Chuvas atrasam colheita do café arábica

A colheita do café arábica também avança em ritmo mais lento. Os trabalhos alcançaram 23% da produção, abaixo dos 26% registrados em igual período de 2025 e da média de 25% observada nos últimos cinco anos.

As chuvas frequentes têm dificultado a operação das máquinas e o andamento dos trabalhos em importantes regiões produtoras, especialmente no Sul de Minas Gerais, maior polo de produção de café arábica do país.

Apesar do atraso, as avaliações iniciais da safra são positivas. Técnicos do mercado destacam bom potencial produtivo e qualidade satisfatória dos grãos, especialmente em relação à formação e ao padrão das peneiras, fator importante para a valorização do produto no mercado.

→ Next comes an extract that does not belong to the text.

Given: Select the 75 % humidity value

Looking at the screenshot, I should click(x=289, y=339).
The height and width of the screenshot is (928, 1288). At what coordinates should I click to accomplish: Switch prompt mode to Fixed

Perspectiva é de aumento da oferta no segundo semestre

Com o avanço da colheita e a expectativa de uma das maiores safras dos últimos anos, o setor projeta crescimento da disponibilidade de café ao longo do segundo semestre.

Caso as condições climáticas permaneçam favoráveis e a logística de exportação opere sem maiores restrições, o Brasil deverá ampliar sua presença no mercado internacional nos próximos meses, reforçando sua posição como maior exportador mundial de café.